The temptation is to admit the itching dog, vomiting cat and other “quick” complaints, but those cases often require the most client communication. Nothing sucks the time out of your day more than the back-and-forth barrage of client calls clarifying symptoms and gaining permissions. I’m not saying you can’t do these sorts of drop-offs, but I’m urging you to critically analyze your drop-off capacity and tilt toward efficiency as much as possible.
Next, train staff members who answer calls to get the information that can help determine whether a drop-off will work. Many drop-offs originate from a desperate pet owner pleading to team members who are doing their best to solve the problem. You can’t accommodate every pet at a moment’s notice, and your employees need to deliver less than ideal news compassionately. Communication training can help veterinary professionals to empathetically and effectively explain tough situations. Encourage creative and strategic scheduling tactics, and be mindful of your team’s caseload.
Finally, establish a process and alternatives before admitting drop-offs. Sometimes, a video consultation for a follow-up issue will work, or a medication refill might be the next best option, or after speaking with a familiar voice, the client agrees to come in the following day. In other words, replace the default position of “Just drop her off” with “Let me check on what we can do. Can I call you back within an hour?” And keep scheduling everything, including drop-offs.
Q: I listened to your podcast about job applicants who ghosted their interviews. Then I did it, too, by changing my mind about the opportunity and not doing the interview. The practice manager sent me a nasty email saying that she rearranged her day to interview me and that they weren’t interested in moving forward with me. I would like to tell her a thing or two, but what should I say?
A: “I’m sorry.” That’s what you should say. You probably heard us in the podcast saying that to get respect, you must give respect. In your case, regardless of the reason, you disrespected another person’s time without an explanation. A simple pre-interview decline would have made things right. At this point, an apology is due.
If you find yourself in a similar situation, resist the urge to one-up another person.

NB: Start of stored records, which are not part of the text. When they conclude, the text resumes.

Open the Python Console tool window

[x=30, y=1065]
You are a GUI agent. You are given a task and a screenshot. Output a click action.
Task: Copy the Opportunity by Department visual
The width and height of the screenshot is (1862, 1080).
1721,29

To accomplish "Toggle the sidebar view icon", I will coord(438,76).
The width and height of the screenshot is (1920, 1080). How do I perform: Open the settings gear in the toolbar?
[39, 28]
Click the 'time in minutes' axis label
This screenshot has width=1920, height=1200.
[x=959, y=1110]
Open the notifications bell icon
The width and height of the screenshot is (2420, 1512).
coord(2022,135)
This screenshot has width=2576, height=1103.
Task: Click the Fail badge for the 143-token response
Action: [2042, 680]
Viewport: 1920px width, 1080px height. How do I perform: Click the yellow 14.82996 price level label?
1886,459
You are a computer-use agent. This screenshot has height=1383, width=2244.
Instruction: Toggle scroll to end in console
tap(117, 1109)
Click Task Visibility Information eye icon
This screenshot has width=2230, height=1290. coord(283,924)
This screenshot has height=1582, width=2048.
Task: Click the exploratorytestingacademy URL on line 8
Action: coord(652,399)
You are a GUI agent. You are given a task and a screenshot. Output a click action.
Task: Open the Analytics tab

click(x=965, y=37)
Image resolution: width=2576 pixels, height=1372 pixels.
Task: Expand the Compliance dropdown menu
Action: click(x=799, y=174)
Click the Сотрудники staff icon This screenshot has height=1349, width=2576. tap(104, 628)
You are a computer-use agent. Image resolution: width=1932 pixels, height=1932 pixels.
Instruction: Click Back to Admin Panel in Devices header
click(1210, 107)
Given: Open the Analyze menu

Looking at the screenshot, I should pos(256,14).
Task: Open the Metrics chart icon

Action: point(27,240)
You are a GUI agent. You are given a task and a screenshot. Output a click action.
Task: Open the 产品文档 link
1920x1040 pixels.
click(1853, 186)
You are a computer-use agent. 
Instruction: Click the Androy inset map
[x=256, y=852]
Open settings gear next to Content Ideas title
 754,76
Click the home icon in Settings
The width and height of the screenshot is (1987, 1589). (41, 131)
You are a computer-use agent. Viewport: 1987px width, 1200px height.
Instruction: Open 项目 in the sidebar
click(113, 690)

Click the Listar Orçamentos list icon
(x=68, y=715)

It’s community, not competition. We need to do our best to treat others with empathy and consideration. And own our mistakes.
On the podcast, I advised managers to ignore an applicant who ghosts them. Perhaps put the job seeker on a list of folks the practice isn’t interested in for whatever reason.
The employer reacted out of hurt in your situation, though I wish she had taken the high road and skipped the email altogether. You probably feel provoked by her response and want to retaliate, but hold your fire. You never know when your paths might cross. Don’t be stingy with an apology, especially when you’re at fault.